In der Innenstadt von Köln waren über 1.500 Polizisten im Einsatz. Am Hauptbahnhof wurden offenbar mehrere hundert Männer festgesetzt. Andere wurden aus Zügen geholt und kontrolliert. Die Polizei sagte, daß die Verdächtigen «der Klientel vom letzten Jahr» ähnelten.

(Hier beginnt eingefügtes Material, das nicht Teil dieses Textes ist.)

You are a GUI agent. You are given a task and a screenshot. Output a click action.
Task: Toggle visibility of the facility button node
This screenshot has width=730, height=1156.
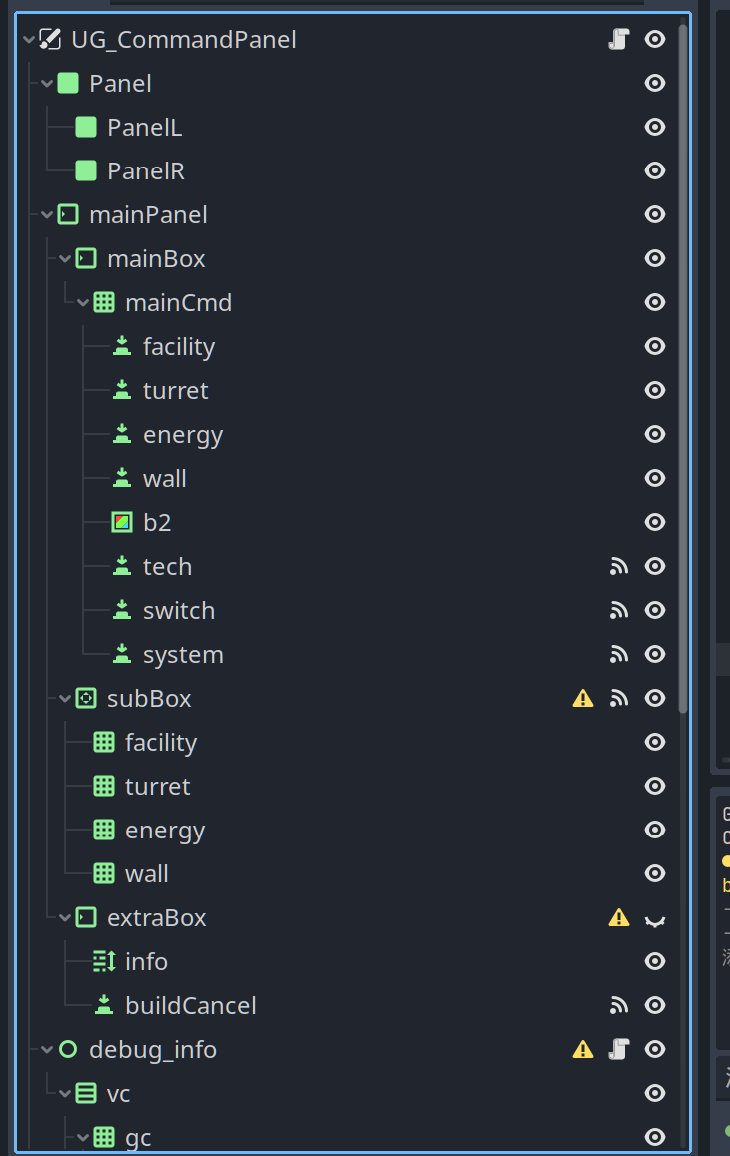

Von einem Extrem ins andere: Letztes Jahr kam es in Köln zu sexuellen Übergriffen während der Silvesternacht. Der Polizei wurde damals Versagen vorgeworfen. Dieses Jahr war die Polizei anscheinend besser vorbereitet. Doch wie n-tv berichtet, kam es am Kölner Hauptbahnhof offenbar zu Selektionen nach Hautfarbe durch die Polizei.

In einem Sicherheitskonzept, das die Polizei vor der Silvesternacht vorgestellt hatte, war die Rede von Taschenkontrollen, Lichtmasten und Kameras rund um den Kölner Dom. Das eine Art «Vorsortierung» der Feiernden nach Hautfarbe geplant war, wurde in dem Konzept nicht erwähnt. Doch genau dazu scheint es in Köln während der Silvesternacht gekommen zu sein.

 

Wie n-tv berichtet, wurden am Ausgang des Kölner-Bahnhofs der zum Vorplatz führt, eine «Zwei-Tür-Politik» angewendet. Wer durch die linke Tür gehen durfte, kam direkt auf den Platz vor dem Bahnhof und konnte feiern. Wer durch die rechte Tür gehen musste, wurde dort von der Polizei in Empfang genommen und zu einer Kontrolle der Personalien in einem Polizeibus weitergeschickt.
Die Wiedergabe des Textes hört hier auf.